The fludarabine phosphate crude product above-mentioned preparation method obtained, joins under room temperature in 100mL pure water and stirs, and slowly drips 50%NaOH solution to dissolving completely, filter, filtrate room temperature is added drop-wise in dilute hydrochloric acid solution, and adularescent solid is separated out, suction filtration, filter cake a small amount of ethanol and water washing, obtain white solid, by white solid vacuum forced air drying 10-12 hour at 45-50 DEG C, obtain fludarabine phosphate highly finished product, purity 99.9%, yield 96.5%.
Embodiment 3
Under agitation by fludarabine (10g), triethyl phosphate (150mL), phosphorus oxychloride (12mL) is placed in the cold cycle pump of-5 ~-10 DEG C, will keep internal temperature-5 ~-1 DEG C simultaneously; Stirring reaction 15 hours at-5 ~-1 DEG C; When the amount of fludarabine is in HPLC area of detection, be less than 2% and think and react completely, then pure water (200mL) is under agitation added in gained mixture, by washed with dichloromethane, gained aqueous phase 50%NaOH solution is adjusted to pH=3,35-40 DEG C of concentrating under reduced pressure, refrigeration crystallization, filter, filter cake a small amount of ethanol and water washing, obtain white solid, by white solid vacuum-drying 10-12 hour at 45 DEG C-50 DEG C, obtain fludarabine phosphate crude product purity 99.1%, yield 71%.
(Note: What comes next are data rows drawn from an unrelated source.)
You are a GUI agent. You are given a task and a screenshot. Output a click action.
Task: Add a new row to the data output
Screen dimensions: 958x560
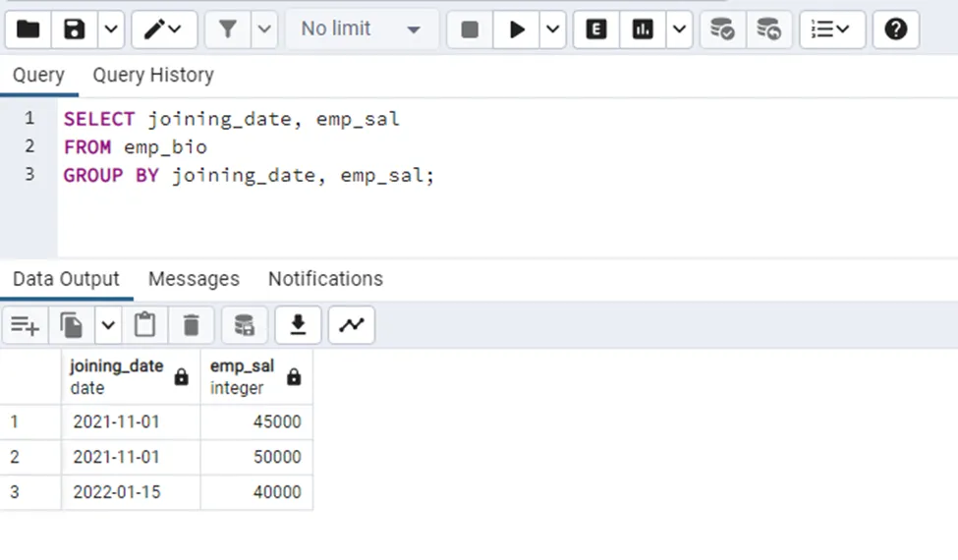click(26, 325)
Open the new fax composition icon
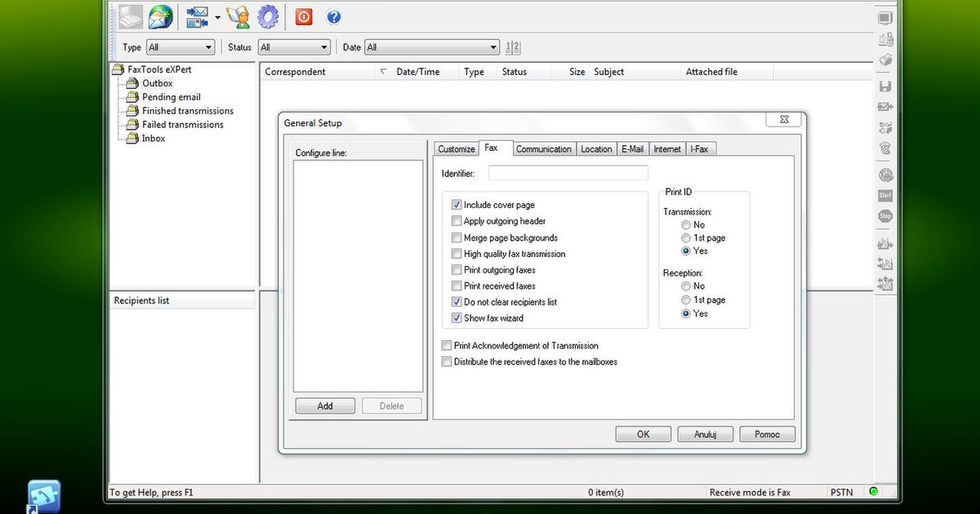The width and height of the screenshot is (980, 514). pyautogui.click(x=129, y=16)
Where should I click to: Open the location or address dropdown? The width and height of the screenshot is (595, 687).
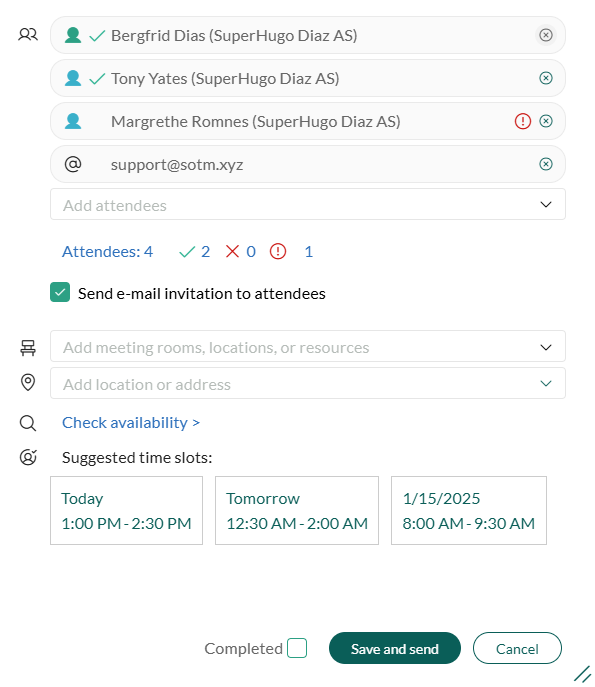pos(545,383)
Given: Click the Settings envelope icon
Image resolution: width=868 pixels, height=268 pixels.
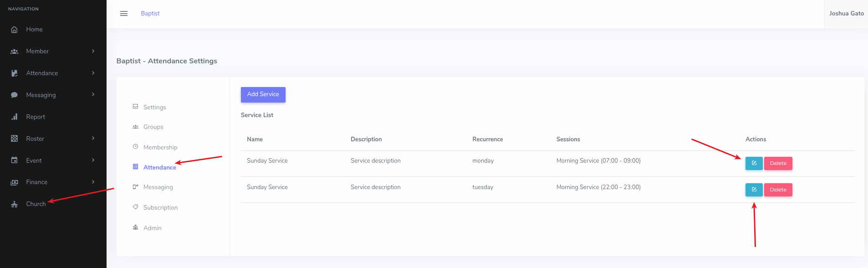Looking at the screenshot, I should [135, 107].
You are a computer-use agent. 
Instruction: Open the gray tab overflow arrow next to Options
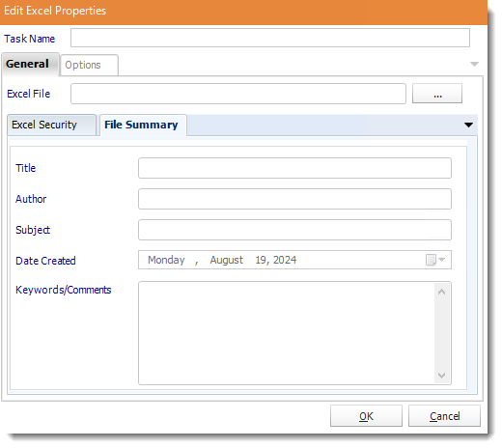[x=474, y=64]
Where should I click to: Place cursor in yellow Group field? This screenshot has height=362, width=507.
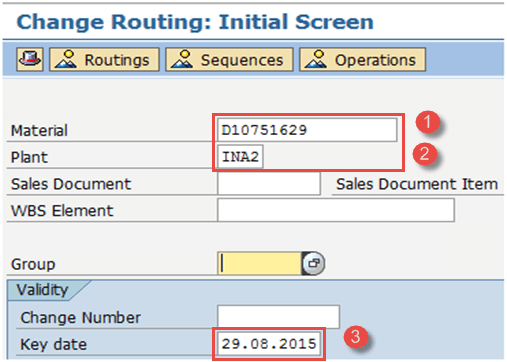coord(260,263)
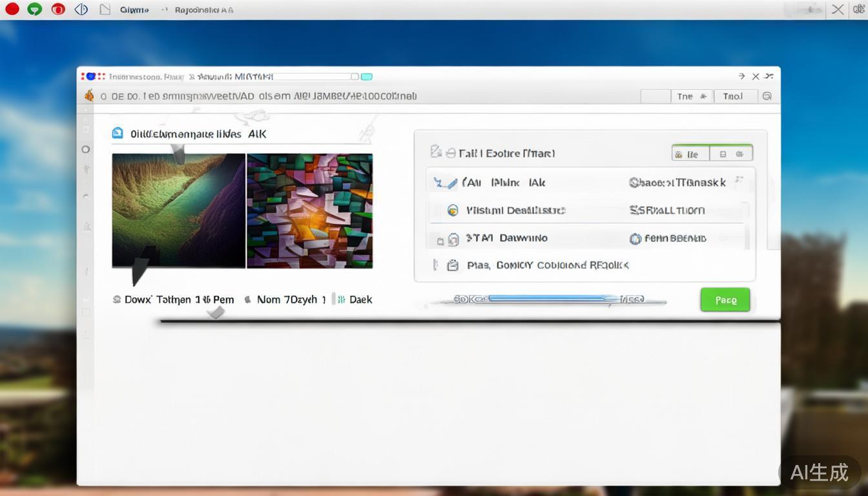The width and height of the screenshot is (868, 496).
Task: Click the blue icon beside the gallery heading
Action: (118, 134)
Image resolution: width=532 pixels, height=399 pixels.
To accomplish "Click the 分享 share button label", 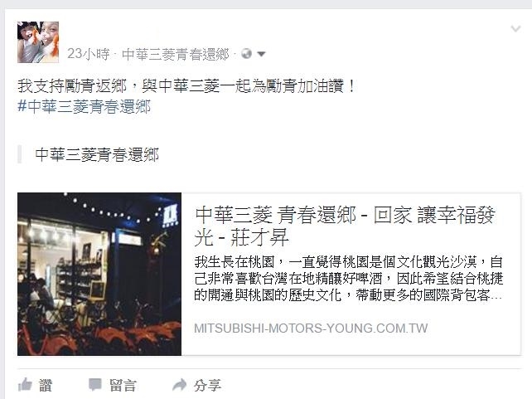I will click(x=208, y=386).
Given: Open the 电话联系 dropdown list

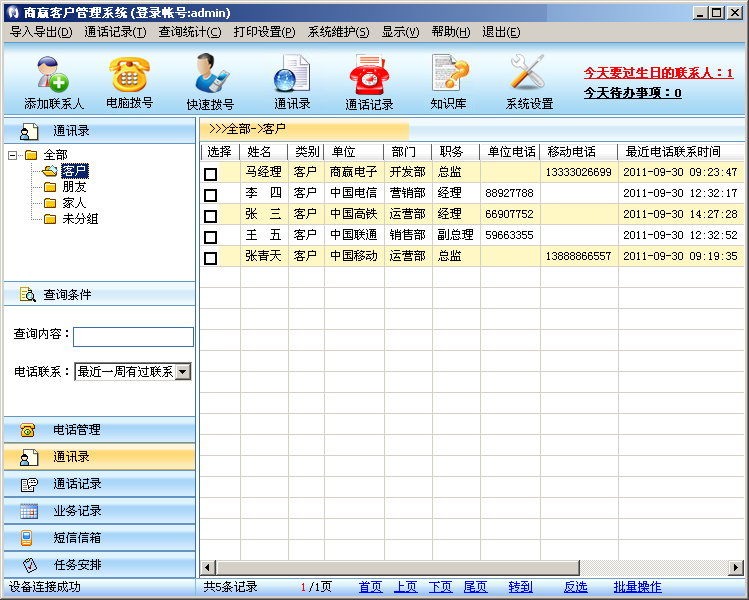Looking at the screenshot, I should coord(183,372).
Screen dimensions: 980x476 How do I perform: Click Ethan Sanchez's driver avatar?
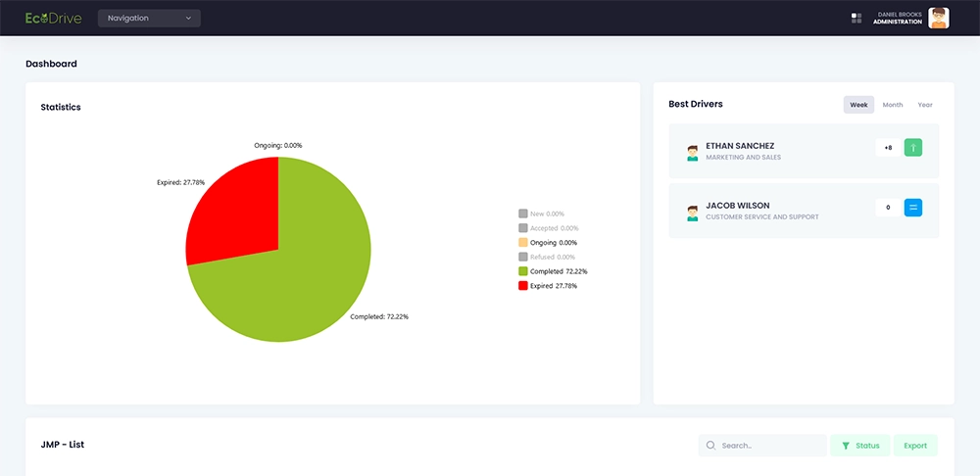click(x=693, y=152)
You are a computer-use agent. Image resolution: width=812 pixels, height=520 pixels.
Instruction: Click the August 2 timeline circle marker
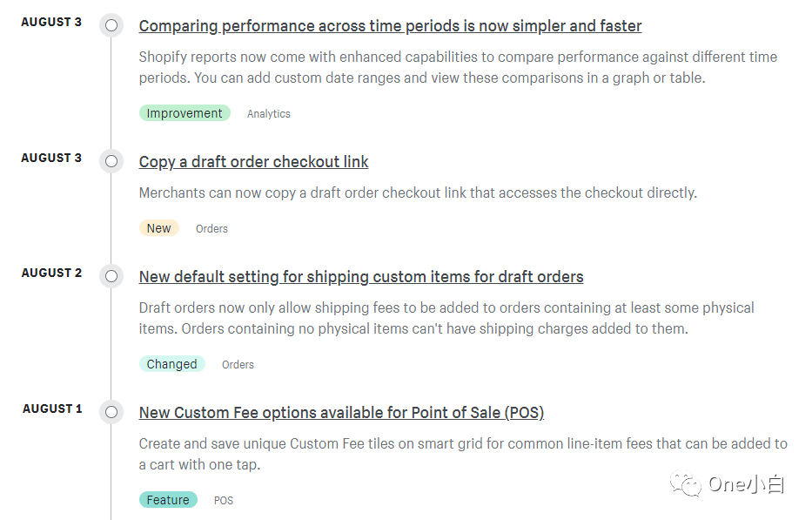tap(111, 276)
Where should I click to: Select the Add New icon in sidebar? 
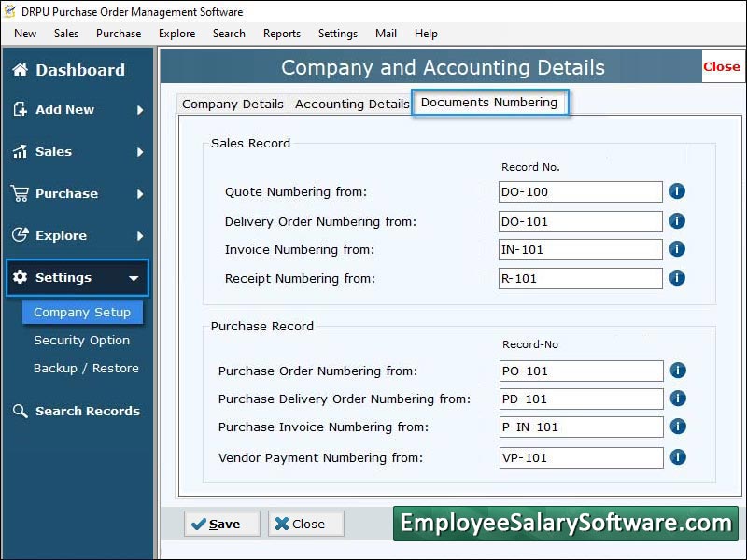(21, 110)
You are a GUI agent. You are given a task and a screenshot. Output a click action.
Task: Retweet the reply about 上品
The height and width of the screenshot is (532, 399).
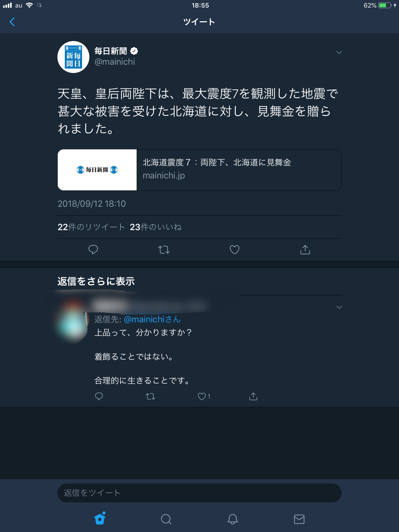(x=150, y=396)
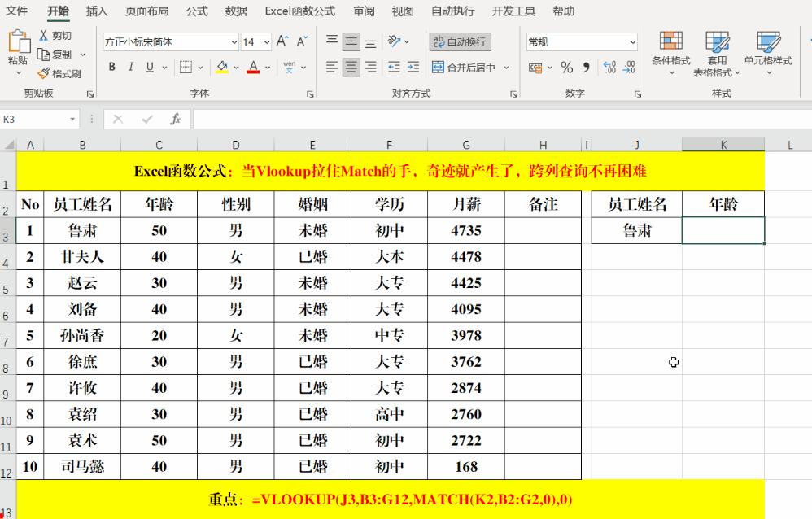Toggle italic formatting
The width and height of the screenshot is (812, 519).
coord(130,68)
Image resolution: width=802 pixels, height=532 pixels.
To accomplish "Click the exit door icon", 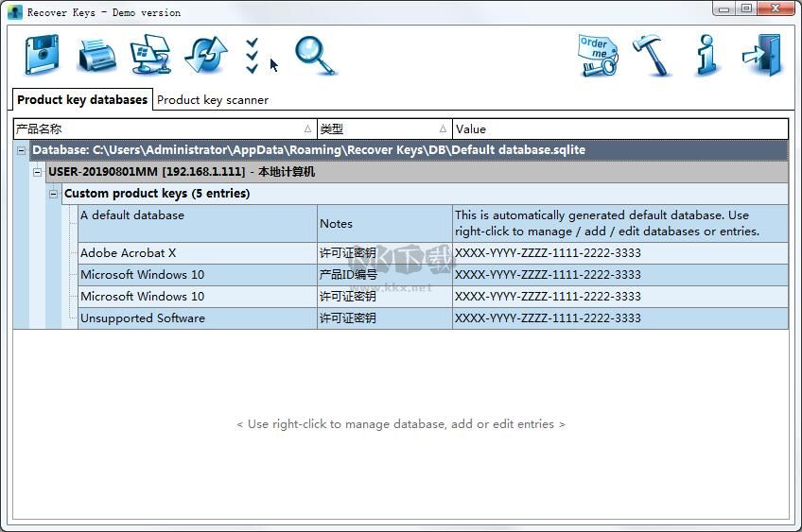I will pos(762,56).
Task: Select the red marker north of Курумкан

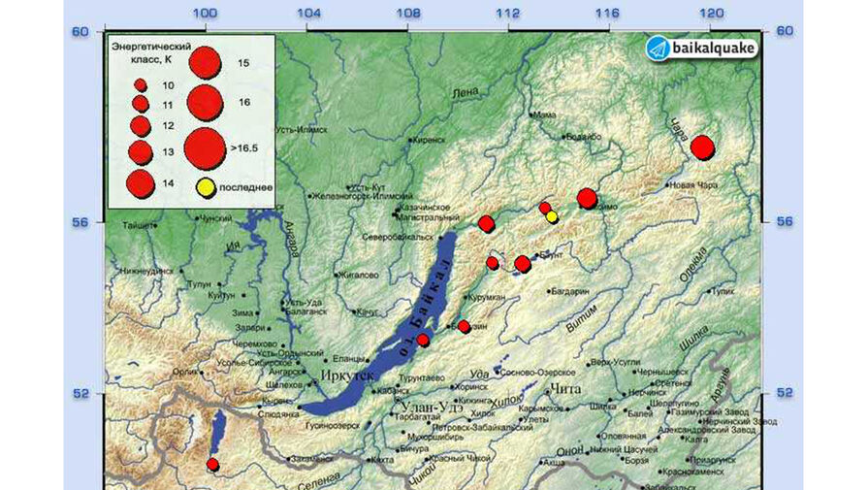Action: [493, 263]
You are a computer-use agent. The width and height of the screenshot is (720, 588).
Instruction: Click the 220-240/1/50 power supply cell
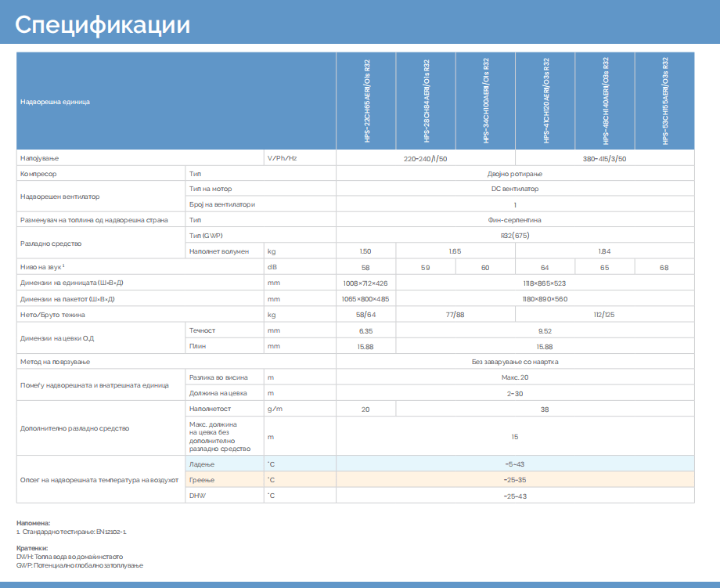425,158
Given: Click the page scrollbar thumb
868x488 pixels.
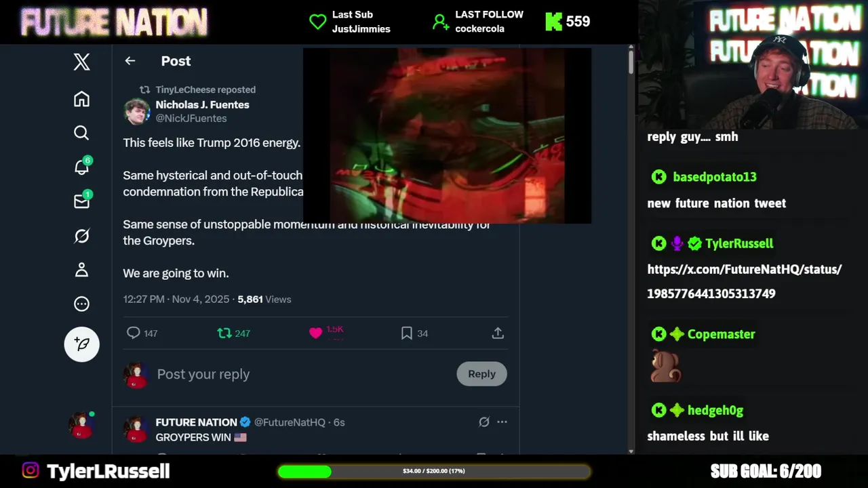Looking at the screenshot, I should coord(631,62).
The fludarabine phosphate crude product above-mentioned preparation method obtained, joins under room temperature in 100mL pure water and stirs, and slowly drips 50%NaOH solution to dissolving completely, filter, filtrate room temperature is added drop-wise in dilute hydrochloric acid solution, and adularescent solid is separated out, suction filtration, filter cake a small amount of ethanol and water washing, obtain white solid, by white solid vacuum forced air drying 10-12 hour at 45-50 DEG C, obtain fludarabine phosphate highly finished product, purity 99.9%, yield 96.2%.
Embodiment 4
Under agitation by fludarabine (10g), triethyl phosphate (110mL), phosphorus oxychloride (7mL) is placed in the cold cycle pump of-5 ~-10 DEG C, will keep internal temperature-5 ~-1 DEG C simultaneously; Stirring reaction 15 hours at-5 ~-1 DEG C; When the amount of fludarabine is in HPLC area of detection, be less than 2% and think and react completely, then pure water (100mL) is under agitation added in gained mixture, by washed with dichloromethane, gained aqueous phase 50%NaOH solution is adjusted to pH=3,35-40 DEG C of concentrating under reduced pressure, refrigeration crystallization, filter, filter cake a small amount of ethanol and water washing, obtain white solid, by white solid vacuum-drying 10-12 hour at 45-50 DEG C, obtain fludarabine phosphate crude product purity 99.2%, yield 72.3%.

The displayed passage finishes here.